IteratorAggregate interface in PHP - Time & Space Complexity
When using the IteratorAggregate interface in PHP, we want to understand how the time to get items grows as the collection size grows.
We ask: How does looping through the items behave as the list gets bigger?
Analyze the time complexity of this PHP code using IteratorAggregate.
class MyCollection implements IteratorAggregate {
private array $items;
public function __construct(array $items) {
$this->items = $items;
}
public function getIterator(): Traversable {
return new ArrayIterator($this->items);
}
}
$n = 10; // example value for $n
$collection = new MyCollection(range(1, $n));
foreach ($collection as $item) {
// process $item
}
This code creates a collection that can be looped over using IteratorAggregate, returning an iterator over an array of items.
Look at what repeats when looping through the collection.
- Primary operation: Looping through each item in the array inside the iterator.
- How many times: Once for each item in the collection, so n times if there are n items.
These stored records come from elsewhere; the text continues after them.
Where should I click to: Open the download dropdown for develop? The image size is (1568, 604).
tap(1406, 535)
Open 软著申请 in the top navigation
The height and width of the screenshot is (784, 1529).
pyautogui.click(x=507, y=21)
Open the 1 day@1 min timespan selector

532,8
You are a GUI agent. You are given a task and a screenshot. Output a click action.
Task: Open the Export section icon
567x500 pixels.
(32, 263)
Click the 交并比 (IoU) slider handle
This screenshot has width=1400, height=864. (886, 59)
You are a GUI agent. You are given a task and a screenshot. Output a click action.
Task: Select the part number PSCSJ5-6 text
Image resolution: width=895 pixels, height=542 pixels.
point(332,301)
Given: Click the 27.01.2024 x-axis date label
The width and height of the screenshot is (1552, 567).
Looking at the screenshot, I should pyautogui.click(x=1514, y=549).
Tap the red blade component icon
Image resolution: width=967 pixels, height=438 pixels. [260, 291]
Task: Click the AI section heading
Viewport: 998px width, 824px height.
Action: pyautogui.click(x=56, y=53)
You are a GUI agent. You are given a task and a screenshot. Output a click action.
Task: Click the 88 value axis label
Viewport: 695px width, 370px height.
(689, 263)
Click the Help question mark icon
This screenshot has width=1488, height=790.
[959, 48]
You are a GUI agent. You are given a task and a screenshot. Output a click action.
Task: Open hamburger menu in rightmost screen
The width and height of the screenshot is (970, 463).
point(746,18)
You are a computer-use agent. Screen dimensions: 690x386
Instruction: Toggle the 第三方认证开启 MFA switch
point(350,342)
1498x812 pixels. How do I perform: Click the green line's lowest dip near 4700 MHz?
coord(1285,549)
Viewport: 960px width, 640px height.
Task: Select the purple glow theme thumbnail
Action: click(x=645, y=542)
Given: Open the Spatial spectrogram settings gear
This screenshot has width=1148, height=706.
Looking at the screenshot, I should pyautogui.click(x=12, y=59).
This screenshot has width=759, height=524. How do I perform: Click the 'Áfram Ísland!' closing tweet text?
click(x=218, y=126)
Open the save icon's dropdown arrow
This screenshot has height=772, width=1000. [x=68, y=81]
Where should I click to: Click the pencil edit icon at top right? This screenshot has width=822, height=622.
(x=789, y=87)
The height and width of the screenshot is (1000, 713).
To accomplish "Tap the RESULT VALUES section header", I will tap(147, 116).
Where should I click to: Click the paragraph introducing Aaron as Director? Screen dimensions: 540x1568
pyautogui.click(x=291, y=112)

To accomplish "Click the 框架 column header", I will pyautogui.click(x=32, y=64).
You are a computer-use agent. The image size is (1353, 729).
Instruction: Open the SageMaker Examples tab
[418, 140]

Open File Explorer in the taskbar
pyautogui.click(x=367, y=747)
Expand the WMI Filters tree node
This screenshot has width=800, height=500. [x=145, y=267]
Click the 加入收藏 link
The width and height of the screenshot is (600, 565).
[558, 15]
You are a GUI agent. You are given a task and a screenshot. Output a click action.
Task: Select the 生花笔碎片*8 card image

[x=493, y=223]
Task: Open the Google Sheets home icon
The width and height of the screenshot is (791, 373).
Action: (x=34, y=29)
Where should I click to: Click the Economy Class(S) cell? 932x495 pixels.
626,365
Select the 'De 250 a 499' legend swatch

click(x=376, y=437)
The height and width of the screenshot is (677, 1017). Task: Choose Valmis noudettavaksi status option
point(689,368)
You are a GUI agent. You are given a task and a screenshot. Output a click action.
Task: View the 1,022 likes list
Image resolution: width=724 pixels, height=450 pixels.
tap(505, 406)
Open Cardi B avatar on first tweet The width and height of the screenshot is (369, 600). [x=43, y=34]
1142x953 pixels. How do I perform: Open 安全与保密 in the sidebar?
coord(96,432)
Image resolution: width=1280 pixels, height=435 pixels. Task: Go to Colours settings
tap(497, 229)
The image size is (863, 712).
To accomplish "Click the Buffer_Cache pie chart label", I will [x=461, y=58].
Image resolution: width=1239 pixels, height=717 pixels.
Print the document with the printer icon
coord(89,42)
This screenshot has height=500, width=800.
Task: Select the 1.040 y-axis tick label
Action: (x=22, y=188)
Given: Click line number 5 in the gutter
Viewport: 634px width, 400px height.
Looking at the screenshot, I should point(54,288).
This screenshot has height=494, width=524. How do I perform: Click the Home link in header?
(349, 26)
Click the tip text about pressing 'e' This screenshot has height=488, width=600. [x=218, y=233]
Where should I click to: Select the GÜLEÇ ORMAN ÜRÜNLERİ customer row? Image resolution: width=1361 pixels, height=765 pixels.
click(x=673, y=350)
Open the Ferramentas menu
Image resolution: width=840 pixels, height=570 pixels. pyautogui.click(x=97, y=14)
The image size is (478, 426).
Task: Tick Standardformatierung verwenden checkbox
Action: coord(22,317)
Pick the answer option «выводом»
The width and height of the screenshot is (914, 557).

As the number of items grows, the loop runs once per item.
| Input Size (n) | Approx. Operations |
|---|---|
| 10 | 10 loops |
| 100 | 100 loops |
| 1000 | 1000 loops |
Pattern observation: The number of operations grows directly with the number of items.
Time Complexity: O(n)
This means the time to loop through the collection grows in a straight line with the number of items.
[X] Wrong: "Using IteratorAggregate makes looping slower because it adds extra steps."
[OK] Correct: The interface just provides a way to get the iterator; the main work is still looping through each item once, so the time grows linearly.
Understanding how interfaces like IteratorAggregate affect performance helps you explain your code choices clearly and shows you know how data size impacts speed.
"What if the getIterator method returned a generator instead of an ArrayIterator? How would the time complexity change?"